Autor: Arquidiócesis  de Madrid

2Is 9,1-3.5-6; Sal 95; Lc 2,1-14

Misterio de encarnación

Porque la encarnación, en sí, no es nada misterioso, bueno, tiene todo el inmenso misterio de las cosas naturales, nace un niño en mitad de la noche en Belén, el pueblecito de David, y sabemos que otros muchos nacieron de igual manera en ese tiempo y lugar, el déspota Herodes se encargó de hacérnoslo notar. Alcanza un grado sorprendente de misterio que quien nace allá de María sea el Hijo de Dios, y las circunstancias absolutamente fuera de lo natural que se dan en ese nacimiento.

Todo nacimiento tiene que ver con Dios, creador de todo lo que tiene ser, por eso también creador a su imagen y semejanza de todo niño que viene al mundo. Pero en Jesús esa relación es muy diversa, mucho más empeñativa, pues quien nace como carne de la carne de María es el Hijo de Dios. Dios mismo toma carne en María. Por eso, estamos ante el misterio de la encarnación del Hijo de Dios.

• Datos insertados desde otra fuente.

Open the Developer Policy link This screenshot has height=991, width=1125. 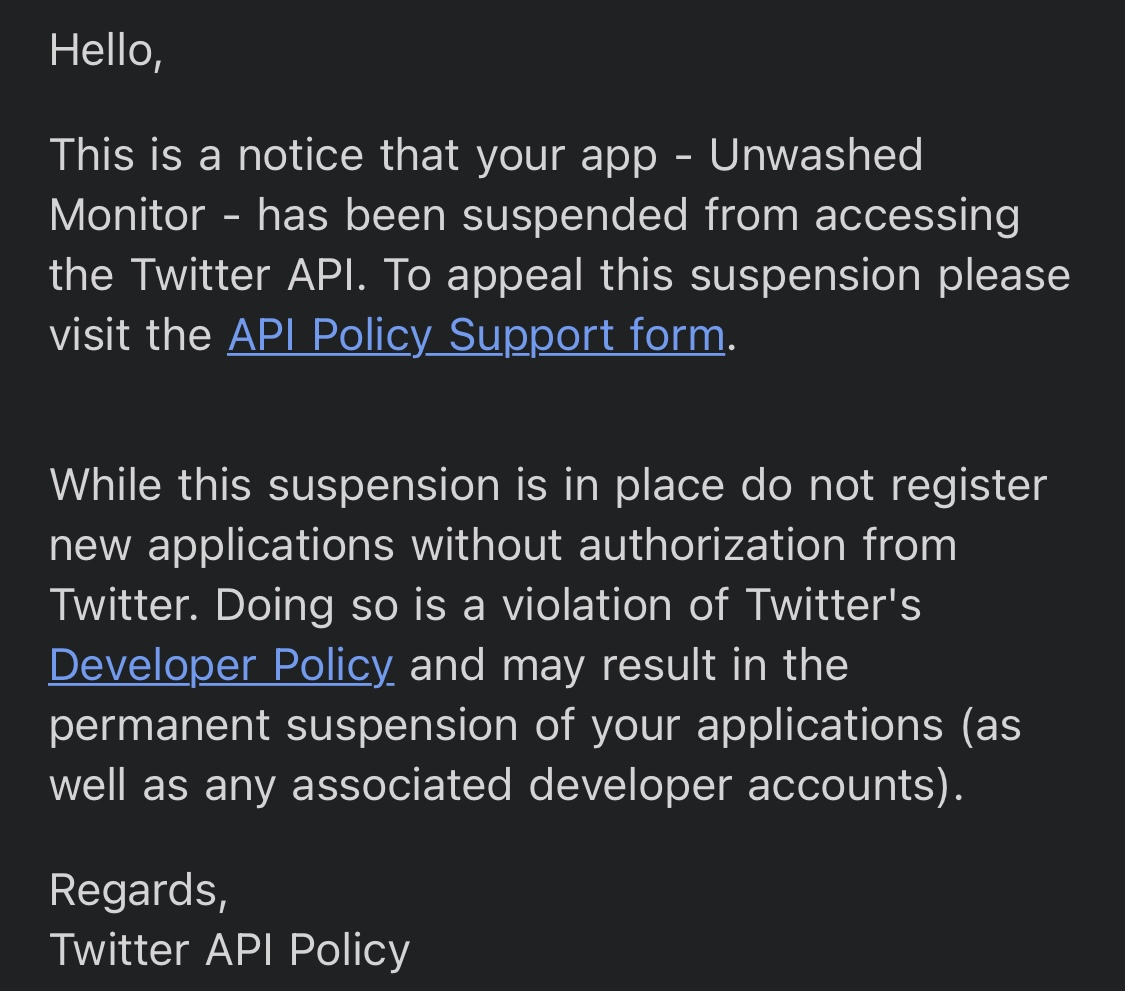coord(221,665)
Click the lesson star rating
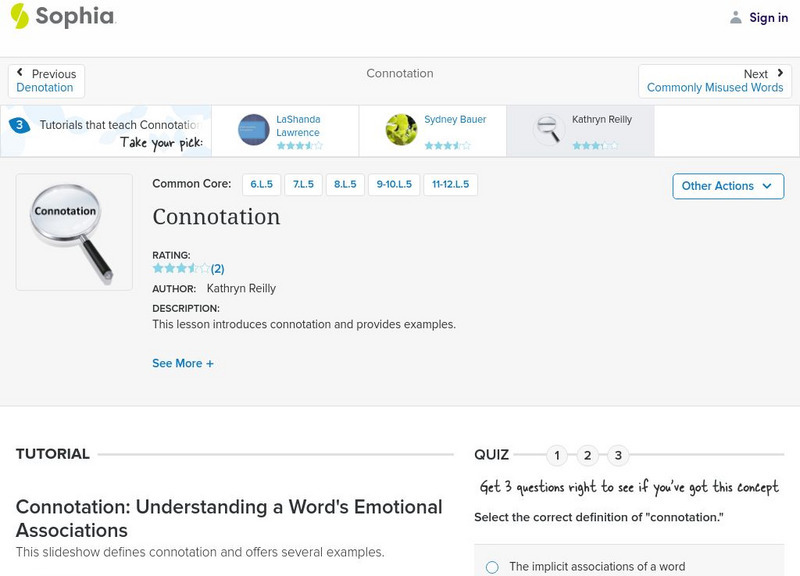 tap(181, 268)
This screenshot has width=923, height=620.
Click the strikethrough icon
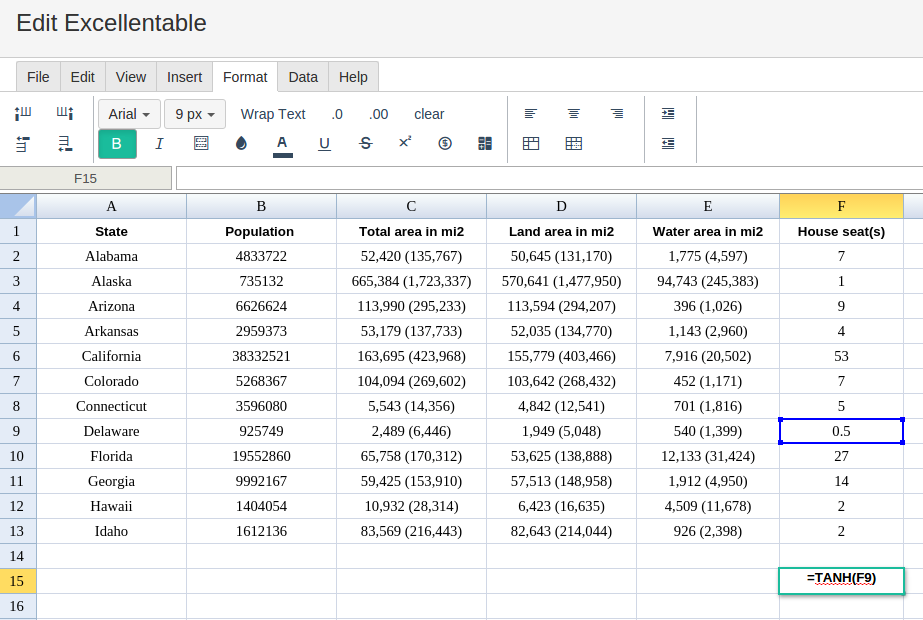pos(365,144)
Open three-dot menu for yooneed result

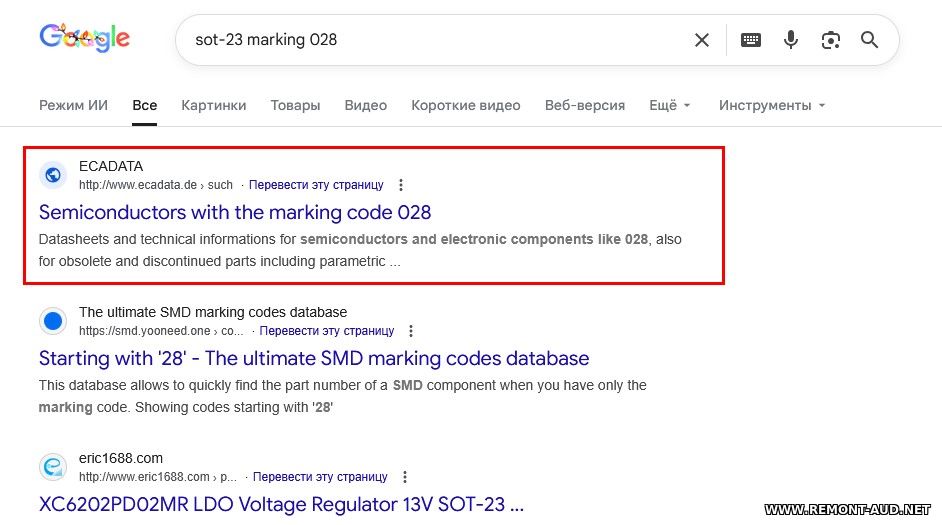coord(411,331)
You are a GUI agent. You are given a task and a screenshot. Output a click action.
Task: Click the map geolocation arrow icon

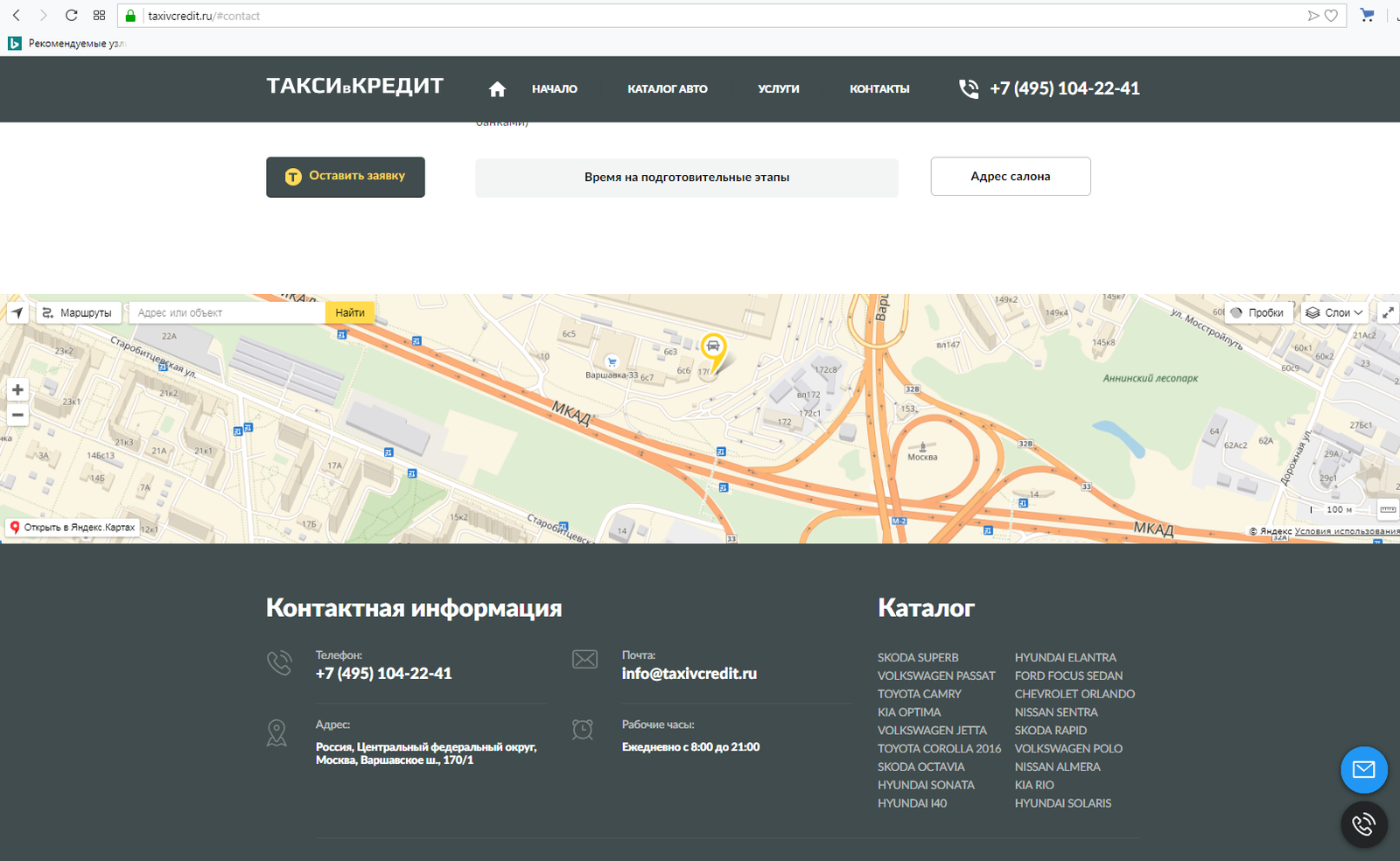18,312
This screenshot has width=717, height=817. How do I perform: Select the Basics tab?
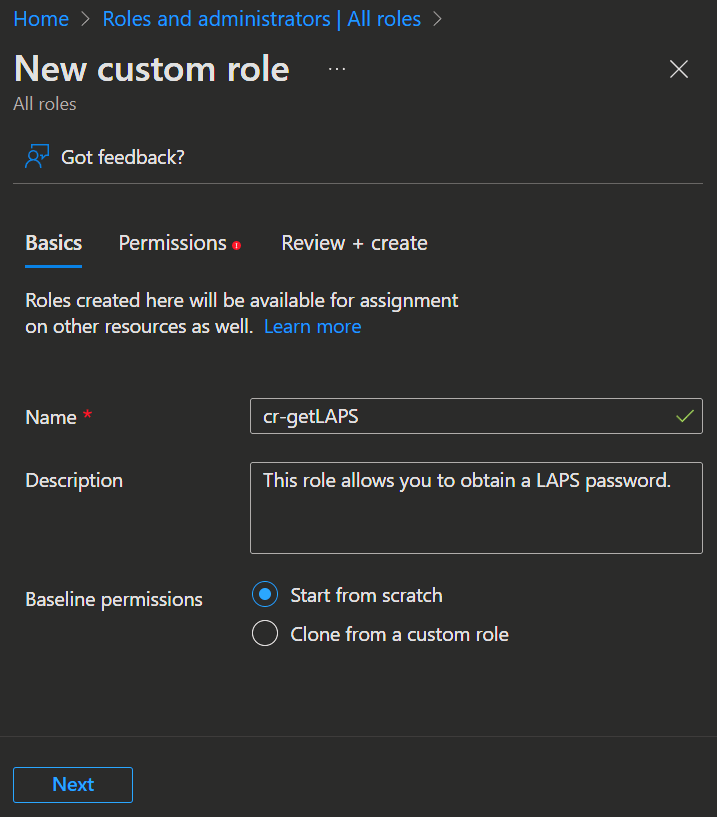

Llama poderosamente la atención que solo dos evangelios hablen de ese nacimiento, Mateo y Lucas; Juan, siempre a su aire maravilloso, hablará del Verbo hecho carne; Marcos, desde la primera línea nos lo afirmará con rotunda claridad, principia el Evangelio de Jesucristo, Hijo de Dios. Las cosas quedan nítidas en los cuatro evangelios, pero Mateo y Lucas, que hoy leemos, extienden el relato al desarrollo explícito del Misterio de encarnación. Quede claro quién es ese niño, Jesús, que hoy nace del vientre de María. No alguien que, en su momento, Dios, desde las alturas, mirará con gusto, y se dirá que ese va a ser su mensajero, que a él elegirá como Hijo. No, era Hijo antes de aparecer en carne como la nuestra. Porque en Dios, si se puede decir de este modo, en el Hijo, sobre todo, había una gran querencia por la carne. Nos había creado a imagen y semejanza suya, punto culminante de la creación, pues, vistas las cosas desde el punto de vista de Dios, pero nosotros la emborronamos hasta hacerla casi irreconocible. Es obvio que Dios sabía que nuestra libertad nos inclinaría de modo irrevocable al pecado, venciéndonos con el seréis como dioses. Mas el increíble Misterio de encarnación que esta noche vivimos nos ofrece la imagen y semejanza que alcanza ahora su plenitud completa en el Hijo, en Jesucristo: mirándole a él sabemos cuál es el camino de nuestra encarnación.

¿Nos engañaremos creyendo que ahora, en la gruta de Belén, en el misterio insondable de Dios que allá se nos hace presencia, se termina todo, y que la teología, y nuestra vida de seguimiento de Jesús, debe ser solo la que contempla ese Misterio de la encarnación del Hijo? Nos quedaríamos demasiado acá del Misterio de Jesús el Cristo, que alcanzará su completud en la cruz, en el descenso a los infiernos, en donde la carne de Jesús asume toda carne, por degradada que se dé, para redimirla, en la resurrección y la ascensión a los cielos. Mirándole a él en la conjunción entera de su vida y de su muerte por nosotros sabemos cuál es el camino de nuestras líneas de universo, de la universalidad de todo eso que vamos siendo, y contemplamos cómo ellas convergen a ese punto atractor para nosotros que es la carne entera de Cristo en los Misterios de su vida y de su muerte, que estira de nosotros con suave suasión.

La Navidad que se encierra en solo ella misma es fiesta de grandes almacenes, puro chanchullo escabullante; aunque también melancolía de nuestro antiguo ser carne de niño, sobre la que hacemos memoria, y esto es esencial con la relación que guardamos con Dios.